**INSTRUCTIONS TO FOLLOW**
Could you reproduce every one of the entries below word for word, in the same order?

**EXTRACTED ENTRIES**

## Begin

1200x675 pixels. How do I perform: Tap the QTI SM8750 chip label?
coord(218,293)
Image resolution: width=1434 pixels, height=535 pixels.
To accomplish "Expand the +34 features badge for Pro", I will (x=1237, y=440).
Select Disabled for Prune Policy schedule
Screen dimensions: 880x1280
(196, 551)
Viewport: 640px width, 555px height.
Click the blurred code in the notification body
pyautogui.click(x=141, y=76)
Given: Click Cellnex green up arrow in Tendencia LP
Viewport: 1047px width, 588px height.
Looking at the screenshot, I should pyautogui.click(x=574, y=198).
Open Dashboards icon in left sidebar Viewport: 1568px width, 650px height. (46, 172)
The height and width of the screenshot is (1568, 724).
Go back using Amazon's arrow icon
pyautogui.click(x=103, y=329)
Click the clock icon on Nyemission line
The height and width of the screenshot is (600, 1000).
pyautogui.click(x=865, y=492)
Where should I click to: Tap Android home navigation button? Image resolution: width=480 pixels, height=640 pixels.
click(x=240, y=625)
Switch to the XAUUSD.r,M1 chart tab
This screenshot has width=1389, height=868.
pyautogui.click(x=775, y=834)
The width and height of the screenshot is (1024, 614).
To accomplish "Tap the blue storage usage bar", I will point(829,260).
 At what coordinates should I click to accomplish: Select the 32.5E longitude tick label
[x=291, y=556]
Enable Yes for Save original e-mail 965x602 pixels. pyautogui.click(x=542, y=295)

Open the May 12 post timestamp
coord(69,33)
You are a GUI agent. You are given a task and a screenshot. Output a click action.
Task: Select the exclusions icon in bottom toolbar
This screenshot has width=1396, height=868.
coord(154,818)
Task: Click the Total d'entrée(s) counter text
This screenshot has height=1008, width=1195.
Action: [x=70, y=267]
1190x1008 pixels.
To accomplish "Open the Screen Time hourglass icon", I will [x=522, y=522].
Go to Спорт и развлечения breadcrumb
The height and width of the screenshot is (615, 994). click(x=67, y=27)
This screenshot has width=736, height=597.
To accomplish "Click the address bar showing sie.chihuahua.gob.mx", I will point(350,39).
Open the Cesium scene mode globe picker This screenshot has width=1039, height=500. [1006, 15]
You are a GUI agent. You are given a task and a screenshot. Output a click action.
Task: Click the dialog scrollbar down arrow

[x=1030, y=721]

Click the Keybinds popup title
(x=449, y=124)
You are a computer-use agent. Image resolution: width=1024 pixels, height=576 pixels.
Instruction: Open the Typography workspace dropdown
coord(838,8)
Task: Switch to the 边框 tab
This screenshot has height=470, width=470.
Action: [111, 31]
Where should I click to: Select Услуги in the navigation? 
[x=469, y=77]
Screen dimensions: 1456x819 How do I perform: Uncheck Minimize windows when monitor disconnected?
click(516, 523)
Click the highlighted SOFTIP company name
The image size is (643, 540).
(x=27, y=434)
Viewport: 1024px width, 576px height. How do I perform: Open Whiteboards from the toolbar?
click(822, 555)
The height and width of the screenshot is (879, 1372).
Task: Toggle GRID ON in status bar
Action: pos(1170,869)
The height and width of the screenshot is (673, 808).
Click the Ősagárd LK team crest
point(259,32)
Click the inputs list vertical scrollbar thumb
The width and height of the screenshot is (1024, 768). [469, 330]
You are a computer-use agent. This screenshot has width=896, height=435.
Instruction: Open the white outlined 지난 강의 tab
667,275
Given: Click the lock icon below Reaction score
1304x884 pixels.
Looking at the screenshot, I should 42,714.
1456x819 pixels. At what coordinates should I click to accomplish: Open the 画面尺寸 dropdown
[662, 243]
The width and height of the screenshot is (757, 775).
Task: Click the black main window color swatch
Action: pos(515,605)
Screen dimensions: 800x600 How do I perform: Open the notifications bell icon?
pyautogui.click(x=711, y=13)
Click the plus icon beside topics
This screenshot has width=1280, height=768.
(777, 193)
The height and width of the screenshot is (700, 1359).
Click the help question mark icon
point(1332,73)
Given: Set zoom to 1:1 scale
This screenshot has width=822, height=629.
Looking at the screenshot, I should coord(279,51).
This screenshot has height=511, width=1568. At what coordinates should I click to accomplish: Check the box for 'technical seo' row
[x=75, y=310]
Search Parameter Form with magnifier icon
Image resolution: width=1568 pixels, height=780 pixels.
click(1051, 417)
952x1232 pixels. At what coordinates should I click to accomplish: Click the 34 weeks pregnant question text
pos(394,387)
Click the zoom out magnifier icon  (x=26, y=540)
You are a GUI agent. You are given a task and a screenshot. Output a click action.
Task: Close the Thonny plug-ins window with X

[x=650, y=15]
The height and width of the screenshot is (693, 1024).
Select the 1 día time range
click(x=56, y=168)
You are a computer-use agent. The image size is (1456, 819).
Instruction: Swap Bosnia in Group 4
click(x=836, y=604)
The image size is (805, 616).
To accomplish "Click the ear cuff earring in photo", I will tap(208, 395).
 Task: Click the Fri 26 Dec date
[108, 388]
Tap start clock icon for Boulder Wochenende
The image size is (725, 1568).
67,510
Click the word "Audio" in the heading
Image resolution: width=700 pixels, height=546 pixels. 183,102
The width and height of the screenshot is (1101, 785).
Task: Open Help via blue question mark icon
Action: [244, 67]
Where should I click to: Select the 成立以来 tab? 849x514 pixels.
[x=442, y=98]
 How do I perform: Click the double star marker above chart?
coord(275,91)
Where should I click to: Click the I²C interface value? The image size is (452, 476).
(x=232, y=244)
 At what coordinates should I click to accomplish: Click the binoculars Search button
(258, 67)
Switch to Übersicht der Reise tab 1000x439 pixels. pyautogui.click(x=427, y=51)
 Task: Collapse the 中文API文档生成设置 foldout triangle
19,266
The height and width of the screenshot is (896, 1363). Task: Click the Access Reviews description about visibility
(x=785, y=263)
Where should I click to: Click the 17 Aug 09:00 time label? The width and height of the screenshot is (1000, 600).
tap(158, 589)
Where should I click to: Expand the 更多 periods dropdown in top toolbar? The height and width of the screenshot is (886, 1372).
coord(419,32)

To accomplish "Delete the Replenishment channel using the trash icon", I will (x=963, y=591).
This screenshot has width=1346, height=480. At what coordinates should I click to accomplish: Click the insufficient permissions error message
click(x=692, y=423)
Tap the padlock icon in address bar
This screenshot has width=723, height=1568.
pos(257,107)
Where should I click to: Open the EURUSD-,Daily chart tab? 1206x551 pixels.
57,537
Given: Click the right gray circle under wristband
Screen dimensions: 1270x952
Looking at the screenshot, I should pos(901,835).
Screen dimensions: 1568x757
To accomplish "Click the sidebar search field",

## End

**THE RESPONSE**
1200x675 pixels. How do I perform: Tap the QTI SM8750 chip label?
coord(218,293)
Image resolution: width=1434 pixels, height=535 pixels.
To accomplish "Expand the +34 features badge for Pro", I will (x=1237, y=440).
Select Disabled for Prune Policy schedule
Screen dimensions: 880x1280
(196, 551)
Viewport: 640px width, 555px height.
Click the blurred code in the notification body
pyautogui.click(x=141, y=76)
Given: Click Cellnex green up arrow in Tendencia LP
Viewport: 1047px width, 588px height.
Looking at the screenshot, I should pyautogui.click(x=574, y=198).
Open Dashboards icon in left sidebar Viewport: 1568px width, 650px height. (46, 172)
The height and width of the screenshot is (1568, 724).
Go back using Amazon's arrow icon
pyautogui.click(x=103, y=329)
Click the clock icon on Nyemission line
The height and width of the screenshot is (600, 1000).
pyautogui.click(x=865, y=492)
Where should I click to: Tap Android home navigation button? Image resolution: width=480 pixels, height=640 pixels.
click(x=240, y=625)
Switch to the XAUUSD.r,M1 chart tab
This screenshot has width=1389, height=868.
pyautogui.click(x=775, y=834)
The width and height of the screenshot is (1024, 614).
To accomplish "Tap the blue storage usage bar", I will point(829,260).
 At what coordinates should I click to accomplish: Select the 32.5E longitude tick label
[x=291, y=556]
Enable Yes for Save original e-mail 965x602 pixels. pyautogui.click(x=542, y=295)

Open the May 12 post timestamp
coord(69,33)
You are a GUI agent. You are given a task and a screenshot. Output a click action.
Task: Select the exclusions icon in bottom toolbar
This screenshot has width=1396, height=868.
coord(154,818)
Task: Click the Total d'entrée(s) counter text
This screenshot has height=1008, width=1195.
Action: [x=70, y=267]
1190x1008 pixels.
To accomplish "Open the Screen Time hourglass icon", I will [x=522, y=522].
Go to Спорт и развлечения breadcrumb
The height and width of the screenshot is (615, 994). click(x=67, y=27)
This screenshot has width=736, height=597.
To accomplish "Click the address bar showing sie.chihuahua.gob.mx", I will point(350,39).
Open the Cesium scene mode globe picker This screenshot has width=1039, height=500. [1006, 15]
You are a GUI agent. You are given a task and a screenshot. Output a click action.
Task: Click the dialog scrollbar down arrow

[x=1030, y=721]

Click the Keybinds popup title
(x=449, y=124)
You are a computer-use agent. Image resolution: width=1024 pixels, height=576 pixels.
Instruction: Open the Typography workspace dropdown
coord(838,8)
Task: Switch to the 边框 tab
This screenshot has height=470, width=470.
Action: [111, 31]
Where should I click to: Select Услуги in the navigation? 
[x=469, y=77]
Screen dimensions: 1456x819 How do I perform: Uncheck Minimize windows when monitor disconnected?
click(516, 523)
Click the highlighted SOFTIP company name
The image size is (643, 540).
(x=27, y=434)
Viewport: 1024px width, 576px height. How do I perform: Open Whiteboards from the toolbar?
click(822, 555)
The height and width of the screenshot is (879, 1372).
Task: Toggle GRID ON in status bar
Action: pos(1170,869)
The height and width of the screenshot is (673, 808).
Click the Ősagárd LK team crest
point(259,32)
Click the inputs list vertical scrollbar thumb
The width and height of the screenshot is (1024, 768). [469, 330]
You are a computer-use agent. This screenshot has width=896, height=435.
Instruction: Open the white outlined 지난 강의 tab
667,275
Given: Click the lock icon below Reaction score
1304x884 pixels.
Looking at the screenshot, I should 42,714.
1456x819 pixels. At what coordinates should I click to accomplish: Open the 画面尺寸 dropdown
[662, 243]
The width and height of the screenshot is (757, 775).
Task: Click the black main window color swatch
Action: pos(515,605)
Screen dimensions: 800x600 How do I perform: Open the notifications bell icon?
pyautogui.click(x=711, y=13)
Click the plus icon beside topics
This screenshot has width=1280, height=768.
(777, 193)
The height and width of the screenshot is (700, 1359).
Click the help question mark icon
point(1332,73)
Given: Set zoom to 1:1 scale
This screenshot has width=822, height=629.
Looking at the screenshot, I should coord(279,51).
This screenshot has height=511, width=1568. At what coordinates should I click to accomplish: Check the box for 'technical seo' row
[x=75, y=310]
Search Parameter Form with magnifier icon
Image resolution: width=1568 pixels, height=780 pixels.
click(1051, 417)
952x1232 pixels. At what coordinates should I click to accomplish: Click the 34 weeks pregnant question text
pos(394,387)
Click the zoom out magnifier icon  (x=26, y=540)
You are a GUI agent. You are given a task and a screenshot. Output a click action.
Task: Close the Thonny plug-ins window with X

[x=650, y=15]
The height and width of the screenshot is (693, 1024).
Select the 1 día time range
click(x=56, y=168)
You are a computer-use agent. The image size is (1456, 819).
Instruction: Swap Bosnia in Group 4
click(x=836, y=604)
The image size is (805, 616).
To accomplish "Click the ear cuff earring in photo", I will tap(208, 395).
 Task: Click the Fri 26 Dec date
[108, 388]
Tap start clock icon for Boulder Wochenende
The image size is (725, 1568).
67,510
Click the word "Audio" in the heading
Image resolution: width=700 pixels, height=546 pixels. 183,102
The width and height of the screenshot is (1101, 785).
Task: Open Help via blue question mark icon
Action: [244, 67]
Where should I click to: Select the 成立以来 tab? 849x514 pixels.
[x=442, y=98]
 How do I perform: Click the double star marker above chart?
coord(275,91)
Where should I click to: Click the I²C interface value? The image size is (452, 476).
(x=232, y=244)
 At what coordinates should I click to accomplish: Click the binoculars Search button
(258, 67)
Switch to Übersicht der Reise tab 1000x439 pixels. pyautogui.click(x=427, y=51)
 Task: Collapse the 中文API文档生成设置 foldout triangle
19,266
The height and width of the screenshot is (896, 1363). Task: Click the Access Reviews description about visibility
(x=785, y=263)
Where should I click to: Click the 17 Aug 09:00 time label? The width and height of the screenshot is (1000, 600).
tap(158, 589)
Where should I click to: Expand the 更多 periods dropdown in top toolbar? The height and width of the screenshot is (886, 1372).
coord(419,32)

To accomplish "Delete the Replenishment channel using the trash icon", I will (x=963, y=591).
This screenshot has width=1346, height=480. At what coordinates should I click to accomplish: Click the insufficient permissions error message
click(x=692, y=423)
Tap the padlock icon in address bar
This screenshot has width=723, height=1568.
pos(257,107)
Where should I click to: Open the EURUSD-,Daily chart tab? 1206x551 pixels.
57,537
Given: Click the right gray circle under wristband
Screen dimensions: 1270x952
Looking at the screenshot, I should pos(901,835).
Screen dimensions: 1568x757
To accomplish "Click the sidebar search field",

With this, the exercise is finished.